Beginning with the year 1989, when the Republic was in the midst of David Norris’s fight to decriminalise homosexual acts, an amendment that came into life in 1993, the article will discuss the literary activism of Mary Dorcey, who prepared the literary scene for the forthcoming changes. In her ground-breaking collection of short stories, A Noise from the Woodshed (1989), her short story “Scarlett O’Hara” (1990), and her only novel Biography of Desire (1997), Dorcey openly introduces the concept of lesbian desire, passion, and identity, with her lesbian heroines occupying central spaces of their respective narratives. The article will then analyse three works of Emma Donoghue, Stir-fry (1994), Hood(1995), and Landing (2007), and map out the development of lesbian narrative towards and around the second decade of the twenty-first century, as well as the same-sex marriage referendum of 2015, whilst noticing trends in contemporary lesbian writing that contributed to the emergence of a non-stigmatised lesbian sexuality.

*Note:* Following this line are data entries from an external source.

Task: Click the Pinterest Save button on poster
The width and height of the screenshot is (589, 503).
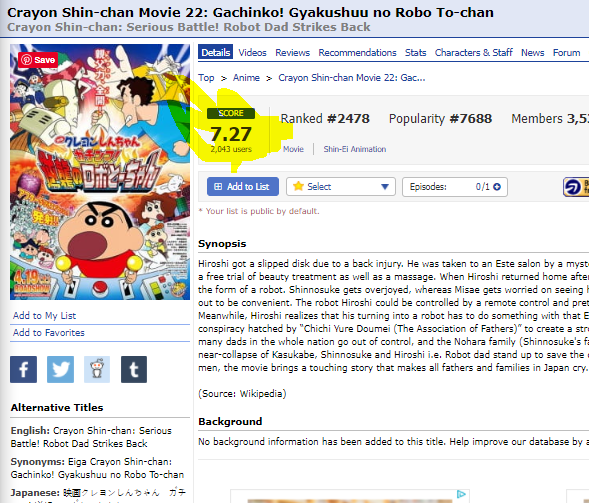Action: 38,60
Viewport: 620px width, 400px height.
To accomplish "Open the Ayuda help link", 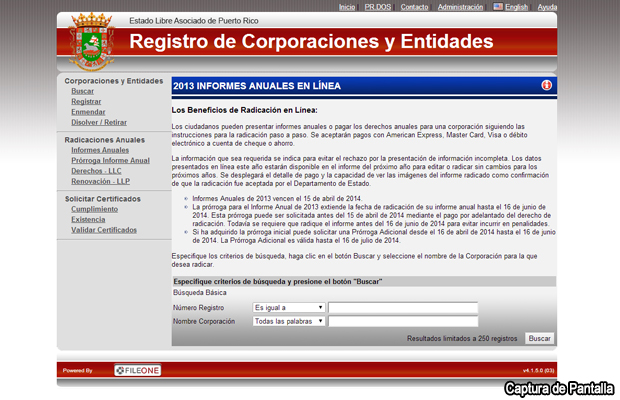I will [548, 7].
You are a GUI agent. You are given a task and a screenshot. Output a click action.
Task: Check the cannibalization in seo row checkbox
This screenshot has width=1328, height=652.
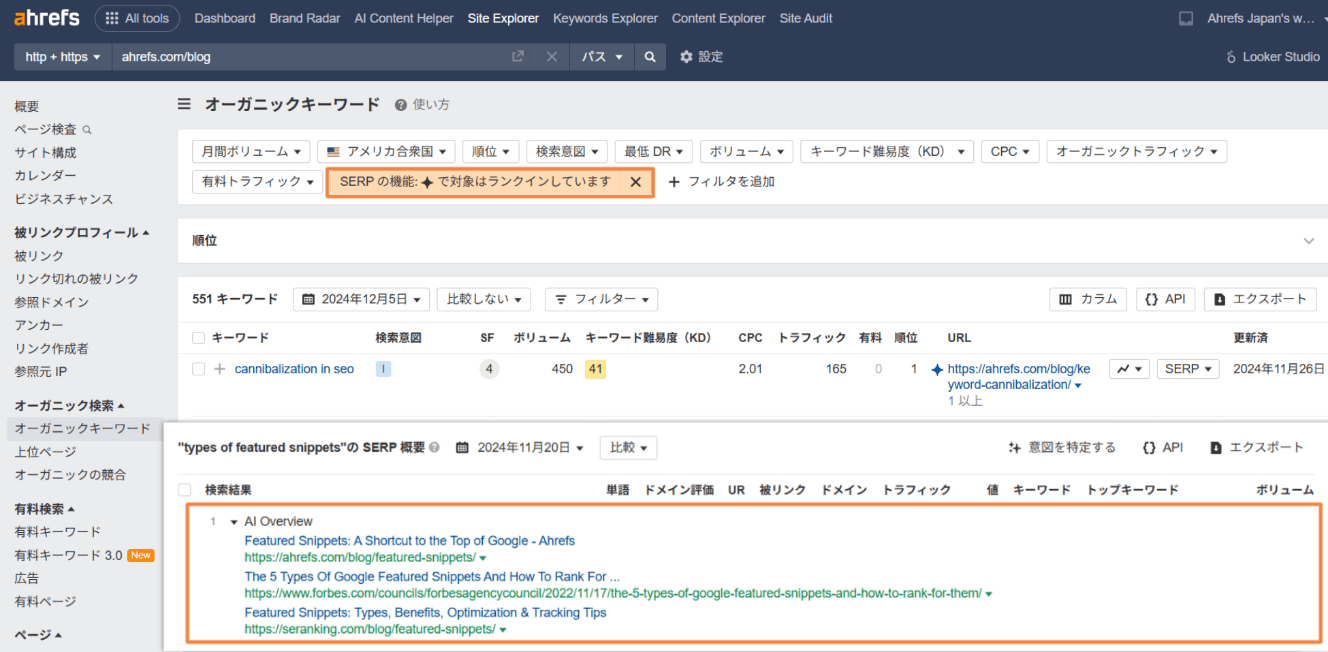click(x=198, y=368)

This will be achieved by an analysis of the most prominent in that period of time narrational techniques, such as lesbian Bildungsroman, Rich’s lesbian existence and lesbian continuum, and transnationalism, that aided Irish lesbian writers in entering the lesbian subject(s) and the historical presence of lesbians into the canon of Irish literature, which has been hitherto largely dominated by male heteronormative writing.In 1977, David Norris, a lawyer and an active campaigner for homosexual rights, took a court action challenging the validity of sections 61 and 62 of the Offences Against the Persons Act and Section 11 of the Criminal Law Amendment Act, 1885, established by the British Parliament and continued by the Irish Free State following its foundation in 1922, which criminalised sexual activity between men, be it in private or in public, and for which penalties varied between three years of imprisonment and a life sentence. Norris argued that the sections invaded several of his rights, including his right to privacy, which should have been secured by the Constitution. After having lost the case both at first instance before the High Court and on appeal before the Supreme Court, Norris filed a complaint before the European Court of Human Rights stating that the Irish law violated his right to privacy under the European Convention on Human Rights.

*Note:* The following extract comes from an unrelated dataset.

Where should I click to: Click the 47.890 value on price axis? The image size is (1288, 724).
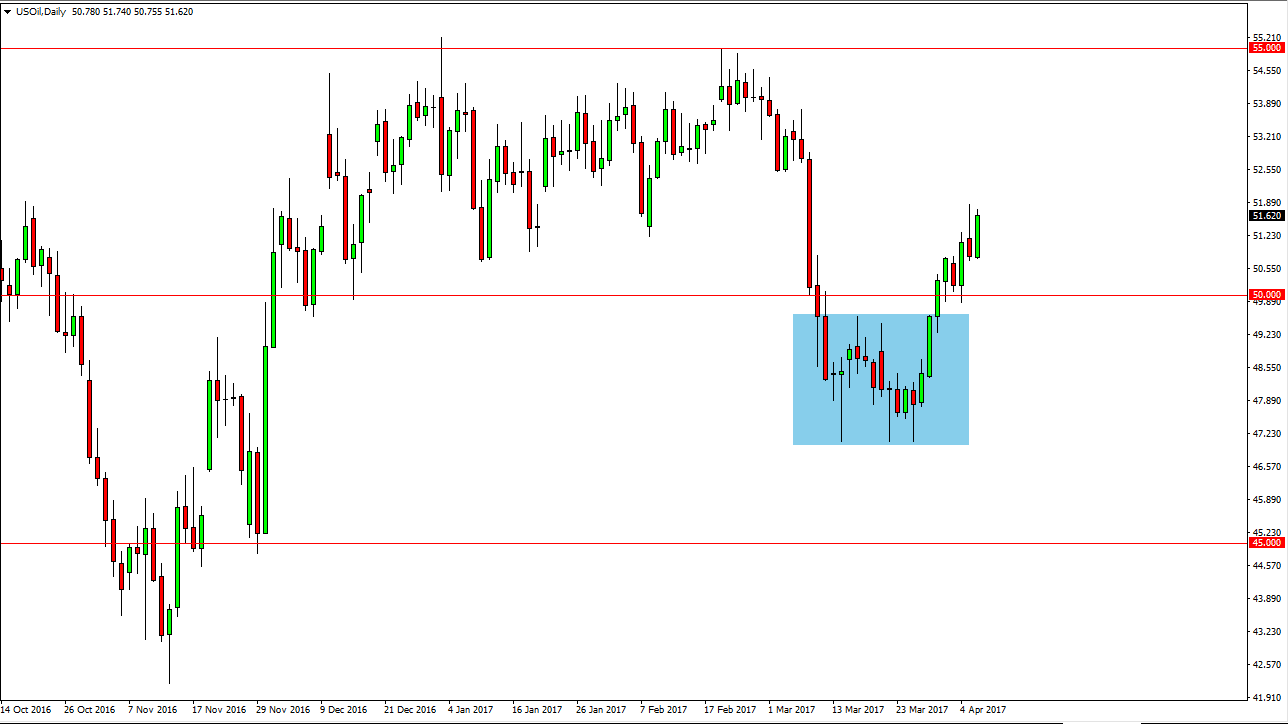click(1265, 401)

He won the case in 1988. Sections 61 and 62 of the 1861 Act, and section 11 of the 1885 Act were repealed and amended by the Criminal Law (Sexual Offences) Act 1993, that made offences of buggery illegal only if committed with a person under the age of seventeen, or who is mentally impaired, in order to maintain protection for the young and the vulnerable.Parallel to Norris’s case, between 1973 and 1993, many gay and lesbian movements rose to power and achieved general recognition. The Lesbian Movement itself gained more members each day and made itself seen within the society, thus strengthening the visibility of lesbians. Lesbian activists fought alongside gay men in order to achieve the same rights, understanding, acceptance, and their rightful place amongst Irish society.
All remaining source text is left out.